Death Warrant Signed for Rapper Who Killed Philadelphia Police Officer

Christopher Roney — aka Philadelphia rapper Cool C — is scheduled to be executed January 8th. He killed Lauretha Vaird in 1996. Two others are serving life.

Office Lauretha Vaird's funeral, January 11, 1996. AP file photo/Nanine Hartzenbusch

Officer Lauretha Vaird’s funeral, January 11, 1996. AP file photo/Nanine Hartzenbusch

Pennsylvania Gov. Tom Corbett has signed an execution warrant for the man convicted of Philadelphia police officer Lauretha Vaird’s murder.

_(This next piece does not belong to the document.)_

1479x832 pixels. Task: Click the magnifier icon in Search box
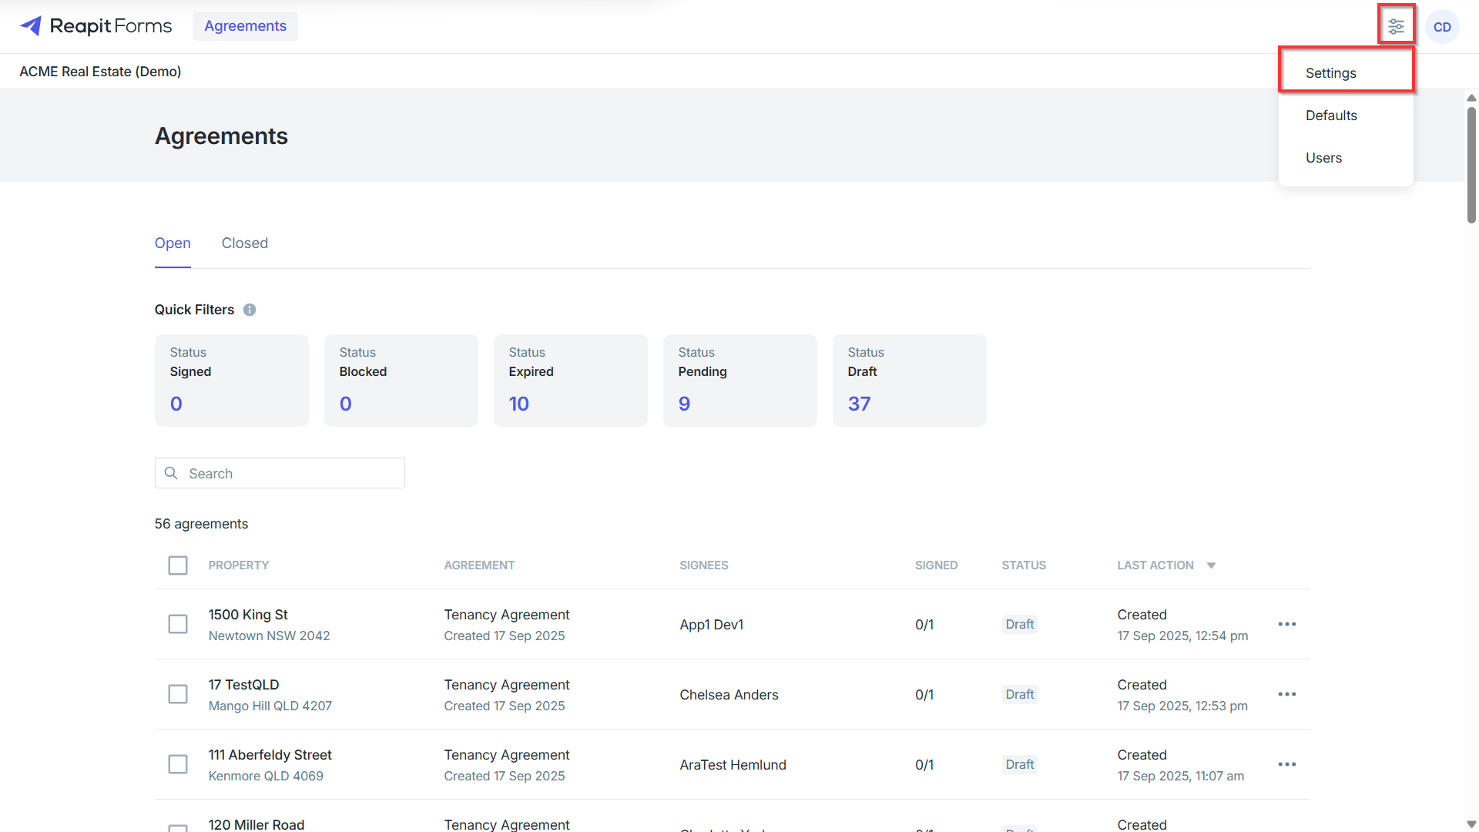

Christopher Roney, who was convicted of killing Vaird during a January 1996 bank robbery in Feltonville on Rising Sun Avenue, is scheduled to be executed on January 8th of next year. Vaird, who was wearing a bulletproof vest without its protective panels, was killed by a single shot to the abdomen; she was the first female officer killed in the line of duty.

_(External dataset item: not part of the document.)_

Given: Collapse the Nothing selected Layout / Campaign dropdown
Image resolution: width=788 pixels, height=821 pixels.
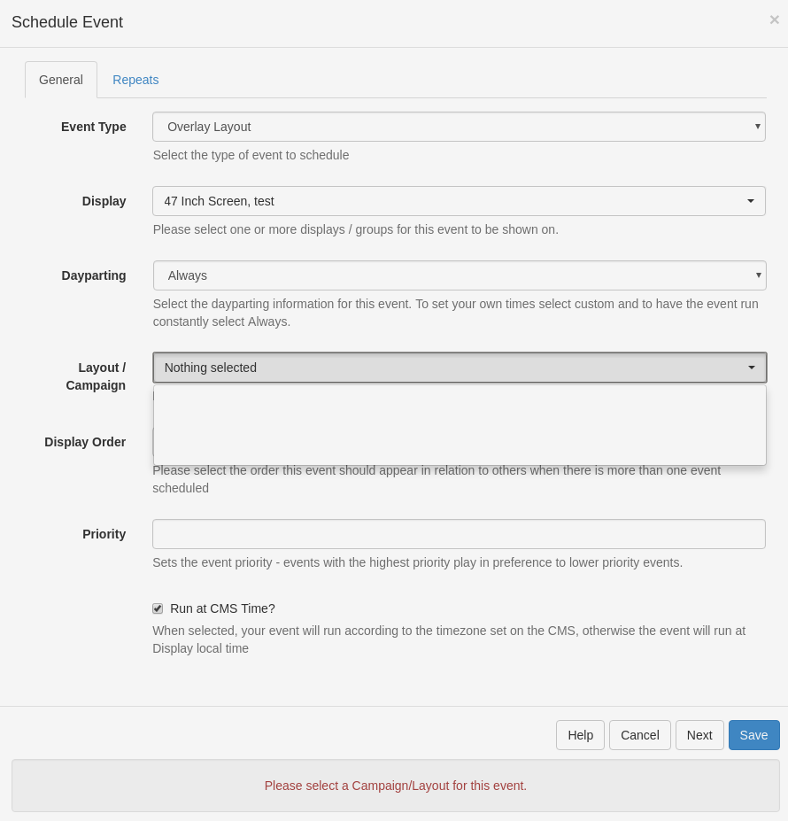Looking at the screenshot, I should coord(460,368).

Vaird was a popular officer on the police force. She constantly carried around giant black bags, and two officers called her “The Bag Lady.”

“Back on June 20, 1986, I had the opportunity to meet Laurie,” officer Richard Safford eulogized at Vaird’s funeral. “She sat in the midst of us in class. There were more men than women there. She gained our respect immediately. And when she came to the 25th [Police District], it did not change. She gained respect there immediately, too.”

Before he was convicted of the killing, Roney was known as Cool C and released five albums on Ruffhouse Records. An accomplice in the robbery, Warren McGlone — better known as Steady B — was sentenced to life in prison without parole. His uncle said after Vaird’s murder that the duo rapped with Will Smith when they were all kids.

A third accomplice, Mark Canty, was also sentenced to life in prison without parole. Cool C has maintained his innocence — he and his mother both said he was home cooking breakfast at the time — but a mountain of evidence convinced jurors to convict and seek the death penalty.

A Boys and Girls Club is Feltonville is named in Lauretha Vaird’s memory.